Excerpted text:
○ ○ ○ ○ ○

Valle dei Templi (Valley of the Temples), Agrigento, Sicily

“The climate’s delicate; the air most sweet.
Fertile the isle, the temple much surpassing
The common praise it bears.”
— Shakespeare

I could write—and, indeed, have written—many pages about Sicily. However, I’m hardly the first person to be taken with the island’s complex history, natural beauty and unique charms, so for a change I would like to share the words of other writers, whose perspectives, combined with pictures from my recent visit, make for a woefully incomplete (but very poetic) look at the place. I hope it may whet your appetite for more, as I never tire of convincing people to visit!

Scala dei Turchi (Stair of the Turks), Realmonte, Sicily.  
“Ho capito che la Sicilia è molto più complessa di quello che si può pensare: la paragonerei ad una cipolla dai molti strati.” — Paco Ignacio Taibo II
(“I have understood that Sicily is much more complex than one might think: I would compare it to an onion of many layers.”)
Cattedrale di San Givanni Battista, Ragusa.
“Sicily has suffered 13 foreign dominations from which she has taken both the best and the worst. The sequence of different cultures has made Sicily a fascinating place, quite unlike any other.” — Andrea Camilleri
Valle dei Templi.

“This is the homeland of the Gods of Greek mythology. Near these places, Pluto abducted Persephone from her mother. In this wood we just walked through, Ceres ceased her swift running and tired of her fruitless search, sat on a rock, and despite being a goddess, she wept, the Greeks say, since she was a mother. In these valleys, Apollo pastured his flocks; these groves, stretching down to the seashore, have echoed with Pan’s flute; the nymphs got lost under their shade and breathed their scent. Galatea fled from Polyphemus and Acis, close to succumbing to the blows of his rival, enthralled these shores leaving his name here … In the distance you can see the lake of Hercules and the rocks of the Cyclops. Land of gods and heroes!” — Alexis De Tocqueville

Valle dei Templi.

○ ○ ○ ○ ○

Source excerpt:
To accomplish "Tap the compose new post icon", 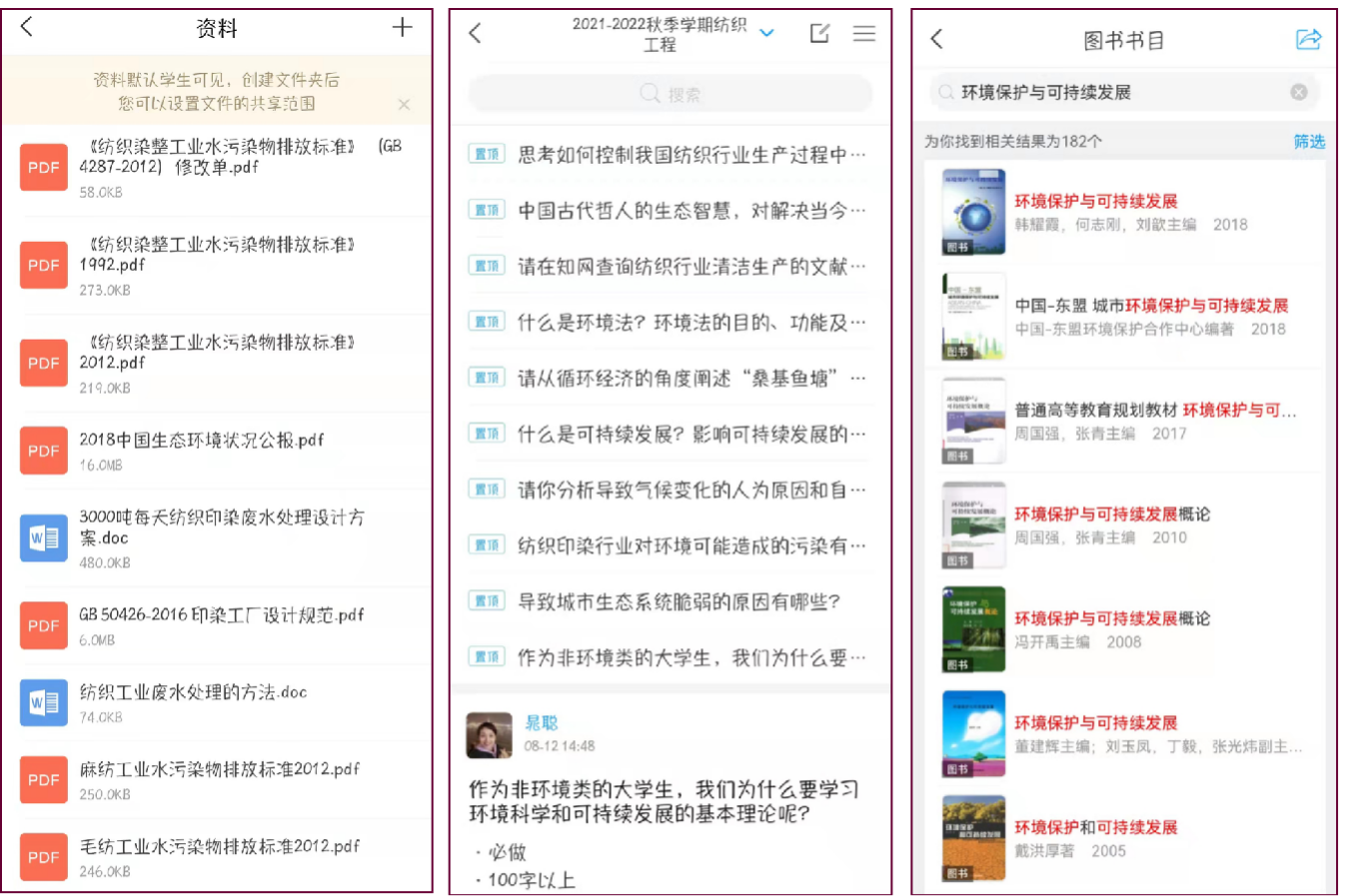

○ ○ ○ ○ ○

Stated goal 1: In the Sicily text, how many foreign dominations does Andrea Camilleri say Sicily has suffered?
Stated goal 2: Duplicate everything in the Sicily text from "Scala dei Turchi" down to "Givanni Battista, Ragusa.".
The listing isn't needed for anything that comes next.

Right answer 1: 13

Right answer 2:
Scala dei Turchi (Stair of the Turks), Realmonte, Sicily.  
“Ho capito che la Sicilia è molto più complessa di quello che si può pensare: la paragonerei ad una cipolla dai molti strati.” — Paco Ignacio Taibo II
(“I have understood that Sicily is much more complex than one might think: I would compare it to an onion of many layers.”)
Cattedrale di San Givanni Battista, Ragusa.